As can be seen from the foregoing, the grievor was improperly positioned at the time he was observed by Mr. Dale, was in violation of the above rule, and arguably placed himself in a position of some peril. The Arbitrator cannot accept the suggestions of the Union that in fact the grievor was riding the trailing car of the movement because he was on the rear-most car. The car he was riding was not in fact the “trailing car” as it was followed by the slave power unit which was pushing the consist. While the car may have been the last car before the locomotive power, it was clearly not a trailing car in the sense intended by Rule 12.4 of G.O.I. Section 8.
In the grievor’s relative short years of service he has been disciplined on a number of occasions for the violation of operating rules. At the time of the incident his record stood at fifty demerits. In the Arbitrator’s view, even if it is accepted that the grievor did not apply the handbrake as his consist was moving, but was merely winding the slack in the chain, he nevertheless placed himself in a hazardous position contrary to the Rules. On that basis he was liable to discipline and in my view the discipline assessed was not unreasonable and should not be disturbed.
The above conclusion makes it unnecessary for the Arbitrator to deal with the third incident which involved the assessment of twenty demerits for the grievor’s alleged improper detraining and handling of a switch during his tour of duty on July 5, 2012, the day following the events reviewed above. However, if it were necessary to rule on the matter, I would not sustain the Union’s objection with respect to an alleged violation of the Personal Information Protection and Electronic Documents Act. The material before me confirms that while Supervisor Dale was attempting to monitor what he felt was a delay in yard operations he viewed the grievor’s movement, and the grievor himself, through a remote camera system. As he did so he incidentally observed what he felt was an improper method of detraining by the grievor, as well as the improper use of his foot in the lining and securing of an ergonomic switch. While it may be true that with a ball type switch handle an employee may use their foot to secure the switch, there is no such exception for the type of switch which was being handled by the grievor on the day in question.
Nor can I share the view of the Union that there was a violation of the grievor’s rights of privacy under PIPEDA. Mr. Dale’s use of the camera system to check on the status of the marshalling of the train on which the grievor was working was well within his normal obligations. His observation of the grievor’s actions was simply incidental to that exercise of his duties. This is not, as the Union suggests, a deliberate surveillance of the grievor for the purpose of finding fault with his work as a means of imposing discipline.

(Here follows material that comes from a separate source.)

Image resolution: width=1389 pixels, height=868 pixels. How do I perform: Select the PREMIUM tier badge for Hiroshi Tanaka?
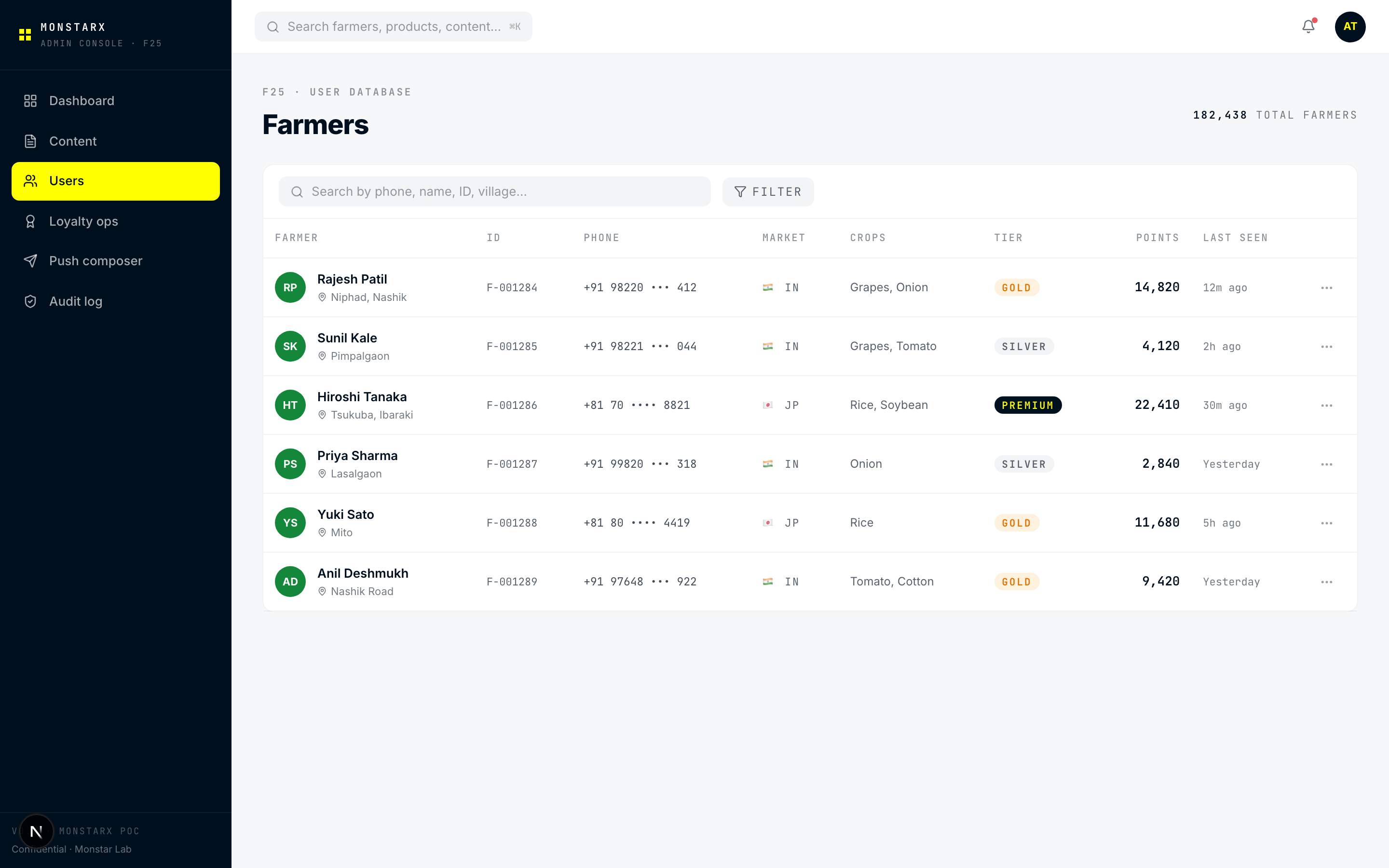click(x=1027, y=405)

What of the measure of discipline? In the Arbitrator’s view it would have been arguably more appropriate to assess something less than twenty demerits for the detraining and handling of the switch observed by Mr. Dale. However, even the assessment of ten demerits, standing alone, would have resulted in the accumulation of sixty demerits and placed the grievor in a dismissable position, quite apart from the additional events reviewed in respect of July 4, 2012.

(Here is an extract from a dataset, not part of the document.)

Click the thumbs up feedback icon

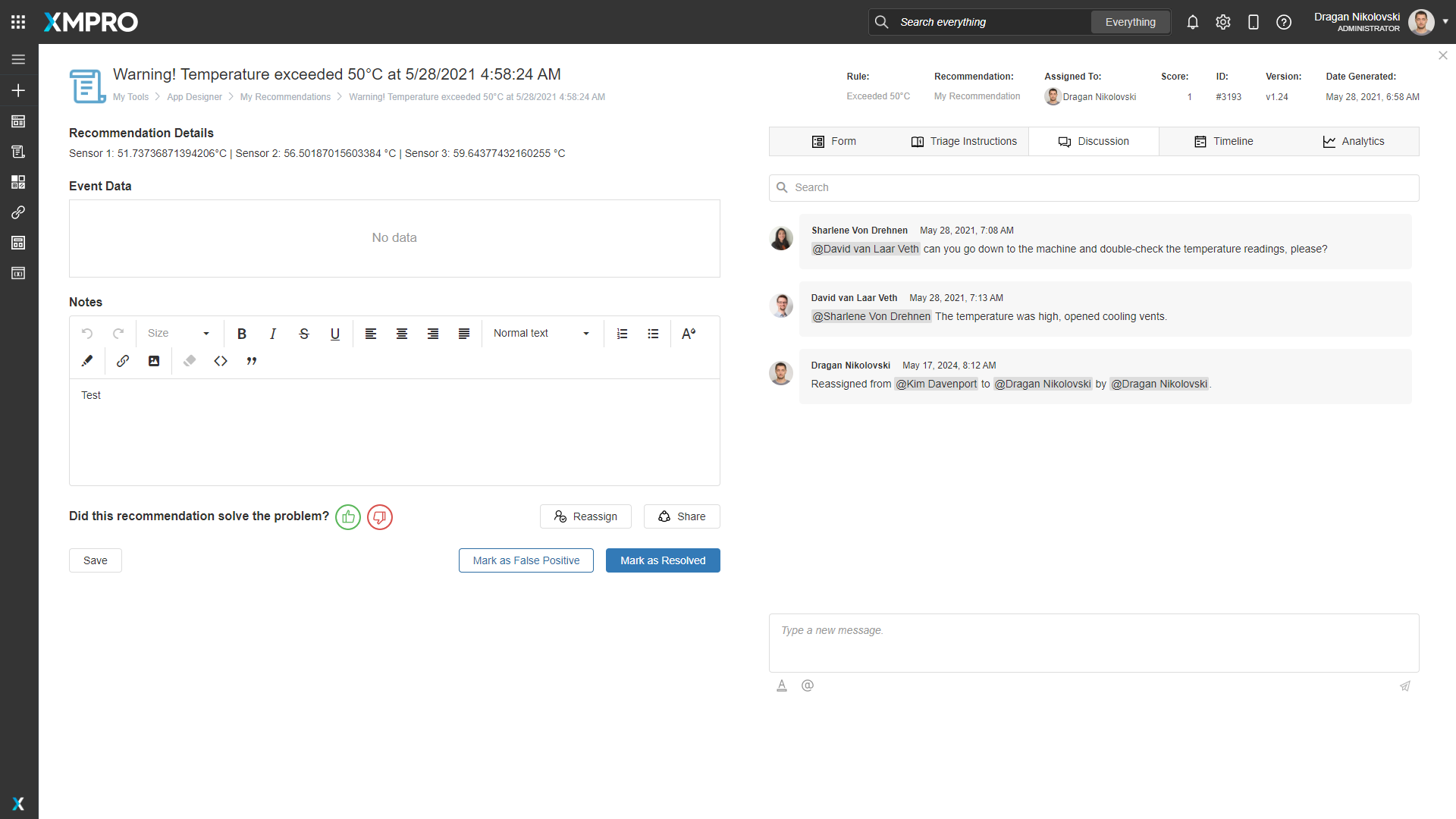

In the result I am satisfied that the Company did not violate PIPEDA in its treatment of the grievor, and that all three heads of discipline reviewed herein gave cause for the assessment of discipline and that the discipline assessed was not unreasonable, save that the third incident might have properly been dealt with by the assessment of ten demerits, a result which would still not have avoided the grievor’s termination.
For all the foregoing reasons the grievances must be dismissed.